How do you write effective subject lines?

At first, that seems like a simple question… one that just requires a few tips and tricks to answer. 

But it’s actually a pretty complicated question. 

For example, before you can write an effective subject line, you have to know why you’re sending the email in the first place, what goal you want to accomplish, who you’re sending it to, the content of the email, and the objective of the overall marketing campaign which that email is a part of. 

That’s a lot…

But don’t cover your eyes.

Even though it’s a loaded question, writing great subject lines is mostly a science.

And in this guide, we’re going to discuss how you can write effective subject lines, every time, for each different type of email. 

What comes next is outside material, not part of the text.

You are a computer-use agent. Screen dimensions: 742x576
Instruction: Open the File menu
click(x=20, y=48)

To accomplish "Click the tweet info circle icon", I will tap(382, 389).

We’ll include tons of examples, too. 

Let’s dive right in.

Why Do People Open Emails, Anyway? 

Before we can start writing great subject lines, we have to understand what compels people to open emails in the first place. 

Why do people open some emails and not others? 

Ultimately, it comes down to interest. If the email creates interest — via the subject line, pre-header, and sender name — then the person will open it. 

And there are 3 different types of interest that get people opening emails. 

Here they are. 

1. Relational Interest

To be fair, the concept of relational interest isn’t really related to subject lines… but it is the most compelling reason that someone opens an email.

This is the email you open because you recognize the sender and care about their content, regardless of the subject line or preheader

Most often, these emails come from family members and friends… and they are probably the first emails you open when browsing through your inbox. 

Because you have a relationship with the sender, you’re going to open. 

However, this type of interest isn’t limited to family and friends… businesses can also create relational interest with their subscribers. 

It’s just more difficult. 

With family and friends, you already have a vested interest in the person’s life. They could ramble on about unimportant stuff in their life, and you’d still probably open, read, and respond to their email. 

That’s because you know the person’s intent, and you care about the person. 

So the question is… how do you get people to care about your brand in the same way that they care about friends and family? 

The answer is simple but not easy — you must build equity and provide a lot of value, show yourself to be consistent and honest, resonate with your target market’s own beliefs, and allow time to pass

No meaningful relationship is built on a single email, after all. 

With enough time and consistency, people will start to care about what you have to say. They’ll start opening your emails more often just because they’re your emails. They’ll engage and click… they’ll even tell their friends. 

That’s the type of relationship you’re aiming to build with your subscribers. 

In a sense, that’s the peak of the email marketing mountain-top — to create and maintain meaningful relationships with your subscribers, relationships that compel them to click on your emails over and over again. 

But, of course, this is a long-term process and not something you’ll pull off overnight. 

You’ll have to use the other interest triggers in your subject lines to get people opening right off the bat. You’ll probably even want to keep using them as time goes on so that you can keep people’s interest and inspire people to open who don’t yet have a relationship with your business.

Just always remember that your subject lines — and even your emails themselves — will be far more effective if people feel a connection with your brand.

Relational interest is the ultimate reason that you want people opening your emails… because they like you, they trust you, and they want to hear what you have to say. 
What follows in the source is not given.